# We had a bad fight.



## *everafter* (Nov 7, 2010)

We are trying to reconcile and just had a huge fight on Friday. I can't get over my jealousy and mistrust after his EA so every time I see him on his phone messaging I break. That's what our fight was about and he moved to the couch. 
I feel bad and sorry. He was messaging with a male friend of ours. I feel so stupid but I don't want to constantly apologise either. When I'm talking to him he asks what in an upset tone. then when I repeat it he answers with an indifferent tone. I don't know if I should just leave him be for a while like NC or what should I do. I really do want this R to work! 

PS. any advise on how to get over this jealousy issue?
We have kids so I guess NC doesn't work. Should I visit my parents for a couple of days with them? I don't know what to do. I'm really desperate.


----------



## michzz (Jun 6, 2008)

Insist on transparency and your anxiety will decrease as he shows you what he is doing.

If he hides access? It seems like evidence of more straying--even if he is confused about the different between privacy and hiding.


----------



## Xena (Feb 11, 2011)

He sounds emotionally immature. If he has an affair he should be prepared for you to freak out often afterwards, even at innocent things. Giving you the 'WHAT?' treatment is just his inability to verbalise what the problem is.

As for what to do...I guess...

— Problem —
In the forum thread about a bad fight, where did the first poster's partner move after the fight?

— Supplied information —
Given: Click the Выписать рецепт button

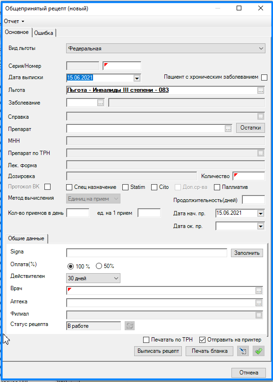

— Solution —
He moved to the couch.